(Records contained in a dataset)
○ ○ ○ ○
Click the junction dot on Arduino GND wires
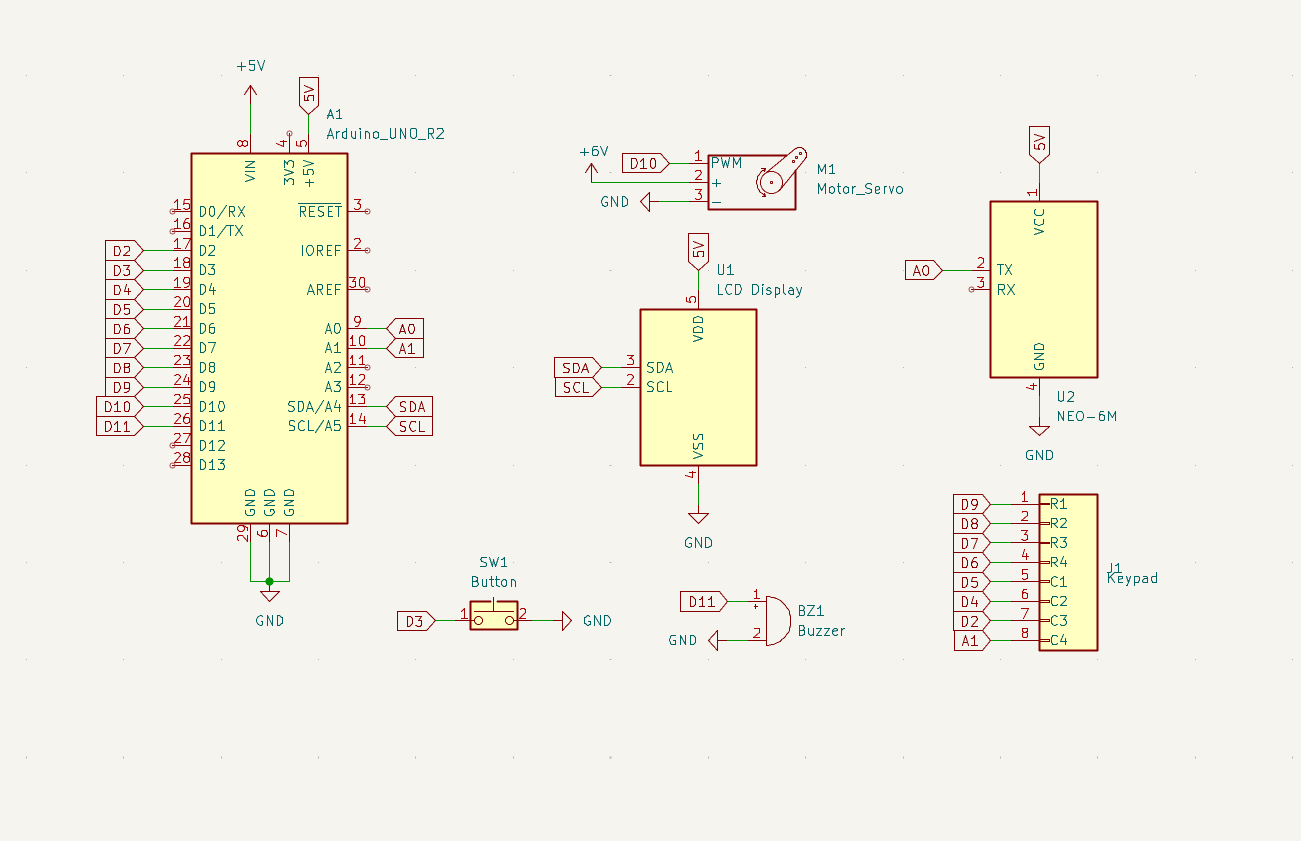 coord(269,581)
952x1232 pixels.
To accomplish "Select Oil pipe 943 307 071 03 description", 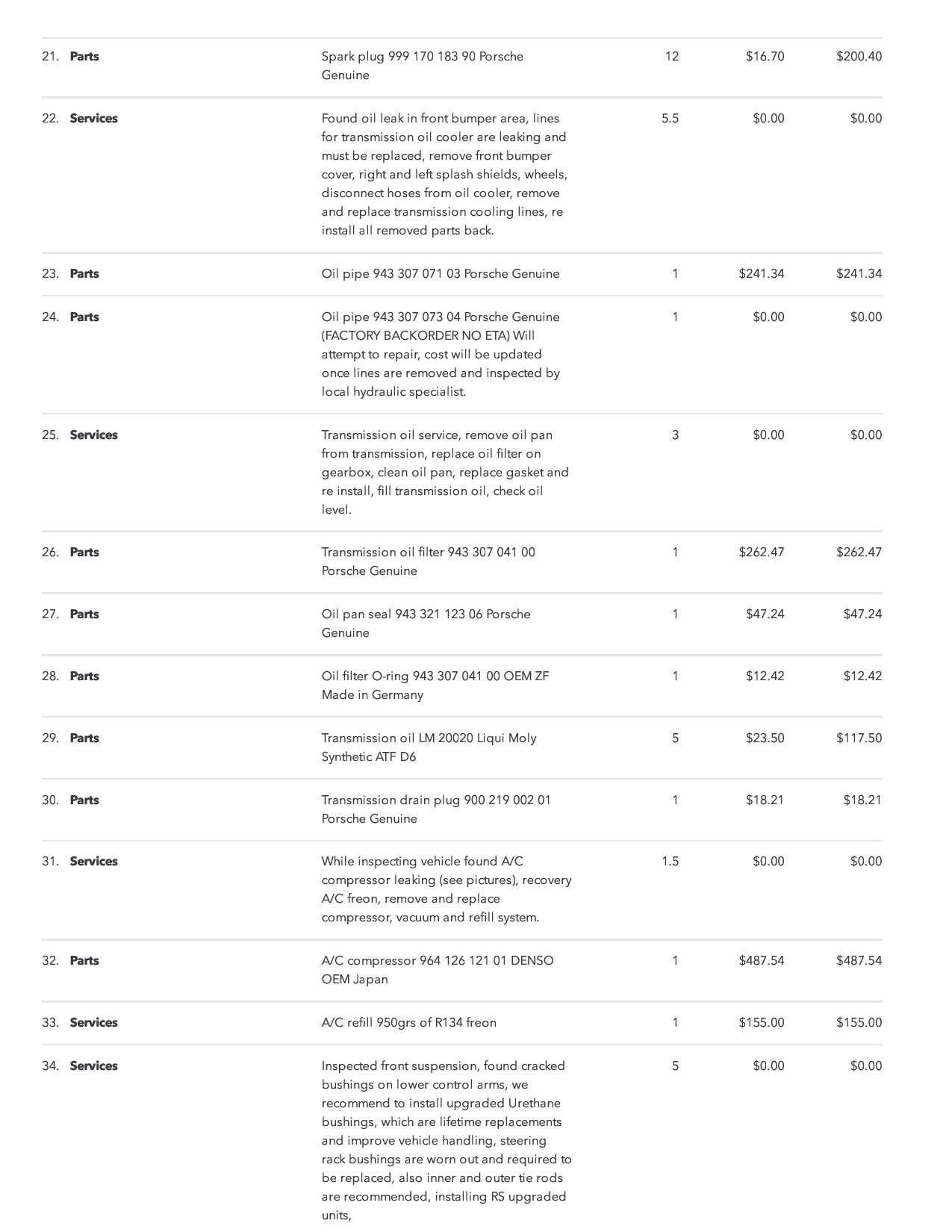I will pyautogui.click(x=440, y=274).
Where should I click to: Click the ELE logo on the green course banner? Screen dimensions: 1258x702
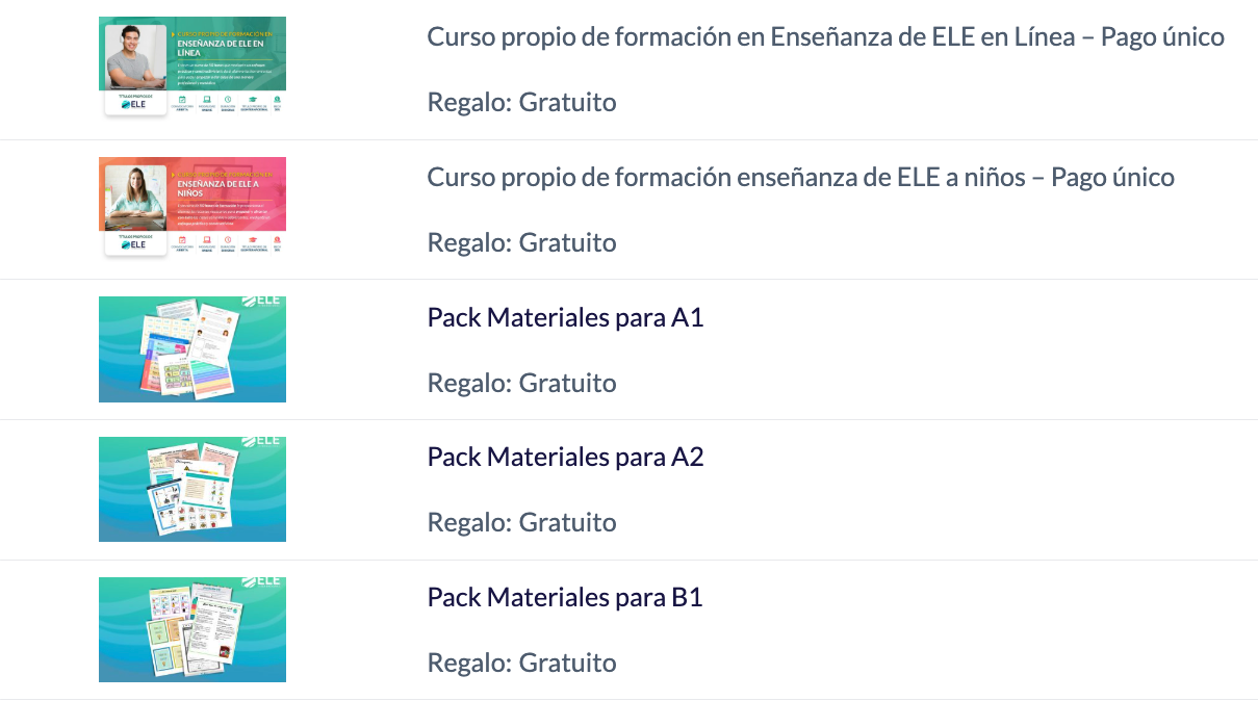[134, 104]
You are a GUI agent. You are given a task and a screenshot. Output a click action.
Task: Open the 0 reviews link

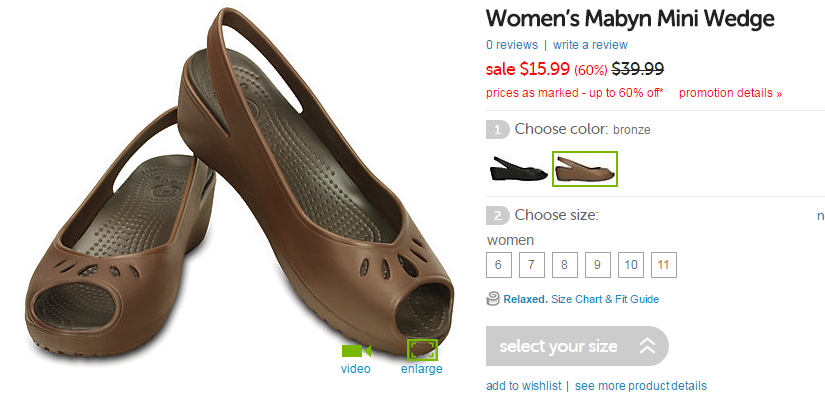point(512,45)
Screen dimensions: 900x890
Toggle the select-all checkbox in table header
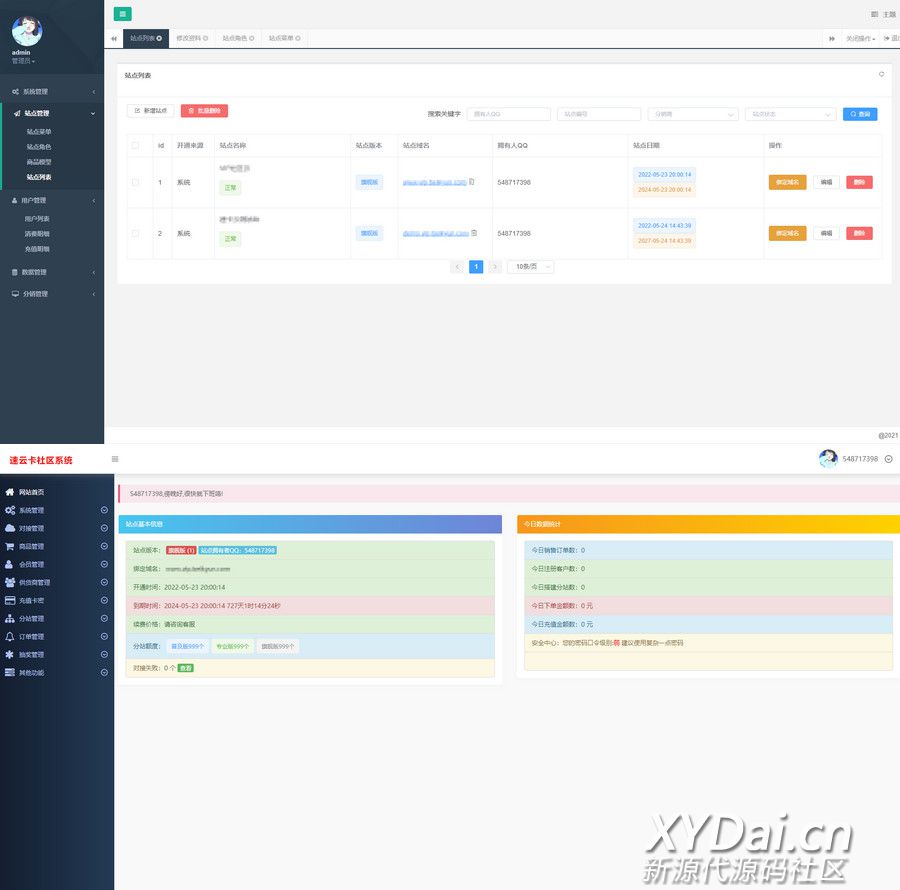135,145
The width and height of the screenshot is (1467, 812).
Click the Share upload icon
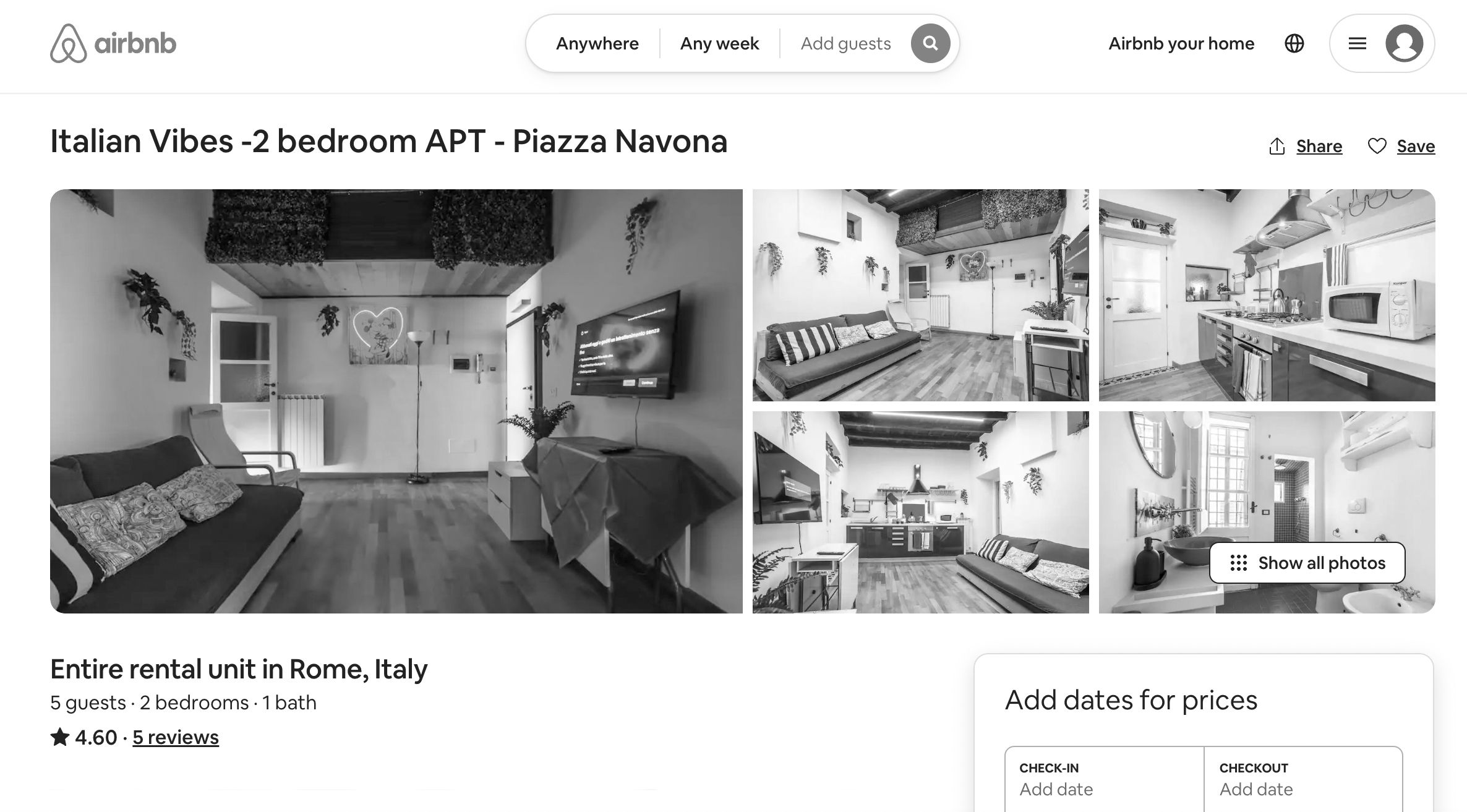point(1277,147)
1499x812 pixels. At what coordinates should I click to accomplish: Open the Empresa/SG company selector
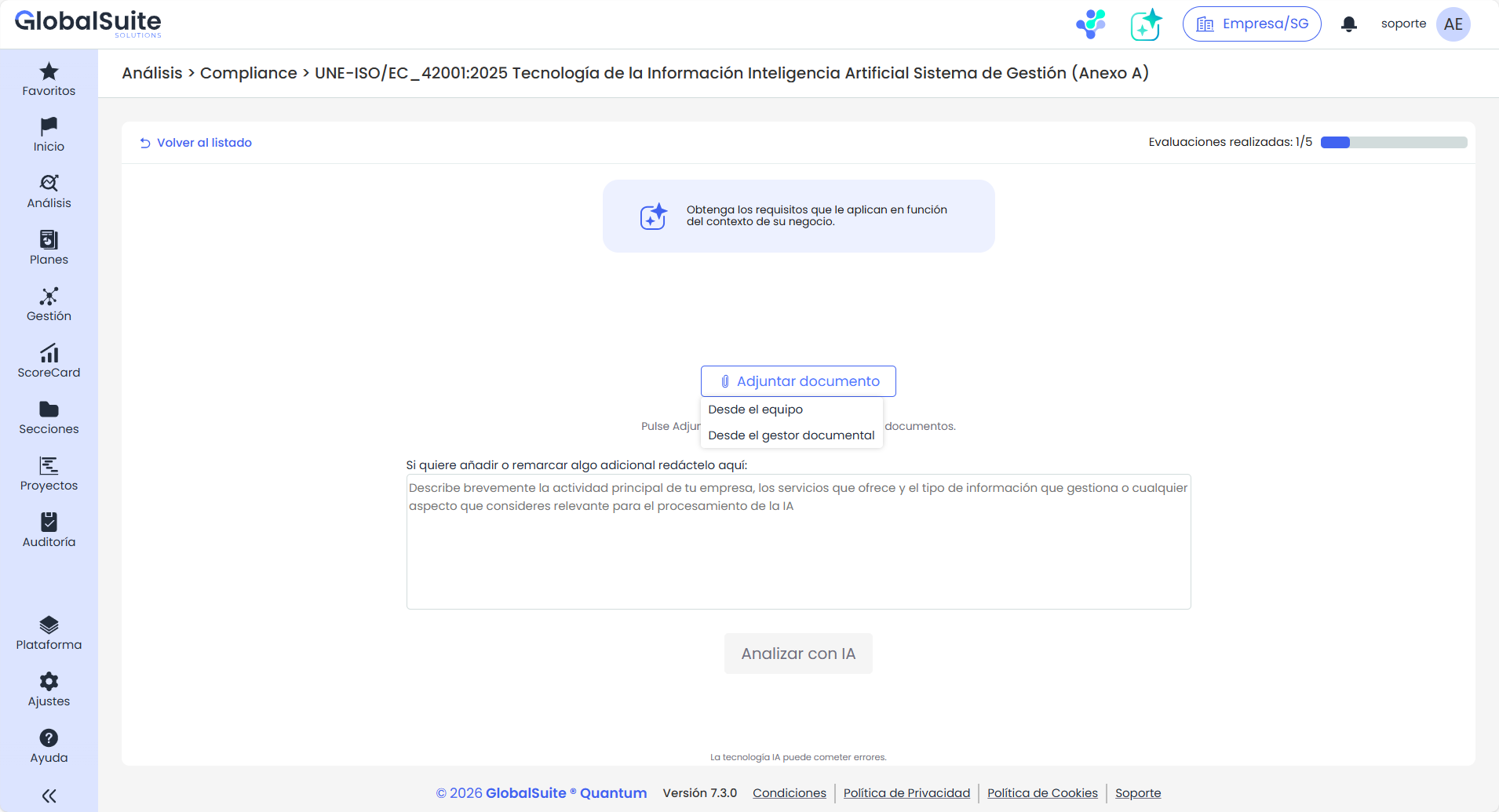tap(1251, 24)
○ ○ ○ ○
The lines to reproduce run from the line containing "Toggle the select-all" through the last line of the records above, both included. Copy them exactly and drop the pictures.

Toggle the select-all checkbox in table header
135,145
The width and height of the screenshot is (1467, 812).
Click the Share upload icon
point(1277,147)
1499x812 pixels. At what coordinates should I click to accomplish: Open the Empresa/SG company selector
tap(1251, 24)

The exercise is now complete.